__TO DO__
1. From the article on Whole Woman's Health vs Hellerstedt, reproduce the passage from "As someone who" to "to health care." word for word.
2. In the article on Whole Woman's Health vs Hellerstedt, within how many miles of abortion clinics did H.B. 2 require providers to hold hospital admitting privileges?

Update |

When medicine and law unite: Three years since Whole Woman’s Health vs Hellerstedt

“WOOOOOOOOOOOOOOOOO!!!!”

That was my Facebook post on the morning of June 27, 2016 when the Supreme Court of the United States issued their ruling on Whole Woman’s Health vs Hellerstedt. I remember that morning vividly–I had just graduated residency and was preparing to move back home across the country to practice full-scope family medicine in the South. Part of my training included abortion care, but I knew there would be many obstacles in my path to providing that care. That morning in 2016 was when the Supreme Court of the United States diminished those obstacles. I’ll never forget waking up and, with dread, opening my computer to read the freshly issued decision–only to start crying tears of joy (I wish I could say this was the first time I’ve cried over the Supreme Court, but it’s much better when out of happiness).

As someone who holds both medical and law degrees, I can’t help but recognize the significance of today, the third anniversary of that wonderful decision. Whole Woman’s Health vs Hellerstedt overturned an overwhelmingly burdensome and irrational Texas abortion law. The outcome of that case was not a foregone conclusion—on the contrary, up until the ruling was issued, many in the reproductive health, rights, and justice movements were holding our collective breath worrying about a further gutting of the protections to health care as defined under Roe vs Wade. It turned out to be an unequivocal victory, however, for bodily autonomy, reproductive health access, and the role of scientific evidence in the legislative process. It’s easy to forget just how monumental this case is since post-Roe Supreme Court decisions are a mixed bag, at best, for greater access to health care.

“Just about half of Texas’s clinics were forced to close when the admitting privileges requirement was enforced”

In Whole Woman’s Health vs Hellerstedt, the plaintiffs argued that two provisions of Texas’s H.B. 2 (the bill that Sen. Wendy Davis famously filibustered for 11 hours) were unconstitutional under the Fourteenth Amendment. The provisions included burdensome and unnecessary requirements that abortion providers have hospital admitting privileges within 30 miles of abortion clinics and that abortion clinics be retrofitted as ambulatory surgical centers. These targeted regulations of abortion providers, or TRAP laws, were in existence for the sole purpose of shutting down health clinics that provide abortion care. Just about half of Texas’s clinics were forced to close when the admitting privileges requirement was enforced, and many more would have had to shut down if the ambulatory surgical center provision had gone into effect.

“These requirements did not advance women’s health, as Texas claimed, and in fact worked counter to this stated goal”

__DATASET EXTRACT__
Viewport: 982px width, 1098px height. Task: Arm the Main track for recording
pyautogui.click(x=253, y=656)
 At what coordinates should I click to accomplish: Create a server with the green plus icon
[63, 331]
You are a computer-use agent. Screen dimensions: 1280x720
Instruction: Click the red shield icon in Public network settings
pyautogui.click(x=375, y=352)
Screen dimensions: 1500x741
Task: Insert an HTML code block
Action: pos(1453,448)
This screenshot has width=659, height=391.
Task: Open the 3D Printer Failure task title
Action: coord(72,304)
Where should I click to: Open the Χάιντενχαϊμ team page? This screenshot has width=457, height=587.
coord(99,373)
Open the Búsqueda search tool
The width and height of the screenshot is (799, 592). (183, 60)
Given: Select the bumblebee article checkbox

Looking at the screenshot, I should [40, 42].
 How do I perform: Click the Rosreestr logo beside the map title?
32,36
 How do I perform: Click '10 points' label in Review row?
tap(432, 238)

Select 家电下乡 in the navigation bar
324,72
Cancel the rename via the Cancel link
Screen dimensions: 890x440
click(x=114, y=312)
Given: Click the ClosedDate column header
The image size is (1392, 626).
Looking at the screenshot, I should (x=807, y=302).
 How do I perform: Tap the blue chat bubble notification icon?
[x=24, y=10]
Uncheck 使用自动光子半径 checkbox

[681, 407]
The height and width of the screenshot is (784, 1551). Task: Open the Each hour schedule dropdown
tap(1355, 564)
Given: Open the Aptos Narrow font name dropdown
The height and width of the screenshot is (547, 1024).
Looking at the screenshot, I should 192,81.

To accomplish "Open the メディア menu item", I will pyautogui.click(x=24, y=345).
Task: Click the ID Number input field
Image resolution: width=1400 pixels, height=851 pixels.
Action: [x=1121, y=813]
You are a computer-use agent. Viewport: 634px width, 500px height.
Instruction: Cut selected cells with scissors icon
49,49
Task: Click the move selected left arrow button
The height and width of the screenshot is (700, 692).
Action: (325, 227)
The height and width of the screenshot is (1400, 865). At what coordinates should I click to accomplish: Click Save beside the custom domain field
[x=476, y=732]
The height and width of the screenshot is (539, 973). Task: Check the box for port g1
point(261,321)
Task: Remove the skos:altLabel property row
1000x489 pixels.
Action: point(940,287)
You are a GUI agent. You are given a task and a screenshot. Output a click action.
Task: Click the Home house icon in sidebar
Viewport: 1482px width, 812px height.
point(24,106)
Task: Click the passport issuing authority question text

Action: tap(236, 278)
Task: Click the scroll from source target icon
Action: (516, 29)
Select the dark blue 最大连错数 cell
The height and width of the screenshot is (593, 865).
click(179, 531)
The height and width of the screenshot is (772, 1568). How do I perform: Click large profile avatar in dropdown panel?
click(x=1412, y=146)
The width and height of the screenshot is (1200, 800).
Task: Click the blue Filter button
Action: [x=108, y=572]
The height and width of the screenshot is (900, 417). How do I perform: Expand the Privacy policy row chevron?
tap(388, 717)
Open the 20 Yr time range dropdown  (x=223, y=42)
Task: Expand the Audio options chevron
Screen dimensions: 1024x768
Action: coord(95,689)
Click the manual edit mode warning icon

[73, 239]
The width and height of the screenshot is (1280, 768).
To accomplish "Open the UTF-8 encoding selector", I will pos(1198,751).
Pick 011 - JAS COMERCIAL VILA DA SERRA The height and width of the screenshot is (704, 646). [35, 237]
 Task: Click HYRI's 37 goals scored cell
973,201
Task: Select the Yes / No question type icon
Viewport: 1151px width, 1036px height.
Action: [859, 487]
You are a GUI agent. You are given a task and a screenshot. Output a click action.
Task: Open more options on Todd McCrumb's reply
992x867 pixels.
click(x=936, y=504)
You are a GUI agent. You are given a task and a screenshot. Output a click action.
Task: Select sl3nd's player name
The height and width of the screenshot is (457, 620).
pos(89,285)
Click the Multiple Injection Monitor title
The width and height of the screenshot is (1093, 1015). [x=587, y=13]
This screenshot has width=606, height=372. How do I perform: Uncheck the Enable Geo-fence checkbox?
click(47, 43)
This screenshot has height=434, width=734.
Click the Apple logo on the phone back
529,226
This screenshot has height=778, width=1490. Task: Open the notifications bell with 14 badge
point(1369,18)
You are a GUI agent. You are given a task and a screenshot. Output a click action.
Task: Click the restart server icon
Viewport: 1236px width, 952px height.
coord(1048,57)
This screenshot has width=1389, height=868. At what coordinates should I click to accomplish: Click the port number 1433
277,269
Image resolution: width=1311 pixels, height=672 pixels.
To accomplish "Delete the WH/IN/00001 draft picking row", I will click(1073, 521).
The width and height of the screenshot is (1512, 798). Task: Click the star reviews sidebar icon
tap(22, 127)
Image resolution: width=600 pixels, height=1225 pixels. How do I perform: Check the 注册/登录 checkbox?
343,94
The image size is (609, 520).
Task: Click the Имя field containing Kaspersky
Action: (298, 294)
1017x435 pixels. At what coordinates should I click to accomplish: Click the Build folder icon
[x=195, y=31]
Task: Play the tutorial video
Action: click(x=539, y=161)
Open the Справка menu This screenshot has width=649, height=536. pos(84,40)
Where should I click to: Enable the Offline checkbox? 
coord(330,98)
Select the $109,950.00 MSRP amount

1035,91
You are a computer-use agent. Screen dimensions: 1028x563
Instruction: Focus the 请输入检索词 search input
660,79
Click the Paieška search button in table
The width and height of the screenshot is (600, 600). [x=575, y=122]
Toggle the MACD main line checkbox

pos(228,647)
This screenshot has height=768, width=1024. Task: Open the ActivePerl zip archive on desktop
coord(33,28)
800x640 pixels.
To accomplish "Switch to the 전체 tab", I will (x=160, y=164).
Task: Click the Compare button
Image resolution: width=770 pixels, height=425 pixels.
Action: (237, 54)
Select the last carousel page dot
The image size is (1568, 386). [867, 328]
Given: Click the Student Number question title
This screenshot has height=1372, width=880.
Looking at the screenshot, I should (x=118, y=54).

__SOLUTIONS BY TASK__
1.
As someone who holds both medical and law degrees, I can’t help but recognize the significance of today, the third anniversary of that wonderful decision. Whole Woman’s Health vs Hellerstedt overturned an overwhelmingly burdensome and irrational Texas abortion law. The outcome of that case was not a foregone conclusion—on the contrary, up until the ruling was issued, many in the reproductive health, rights, and justice movements were holding our collective breath worrying about a further gutting of the protections to health care as defined under Roe vs Wade. It turned out to be an unequivocal victory, however, for bodily autonomy, reproductive health access, and the role of scientific evidence in the legislative process. It’s easy to forget just how monumental this case is since post-Roe Supreme Court decisions are a mixed bag, at best, for greater access to health care.

2. Within 30 miles.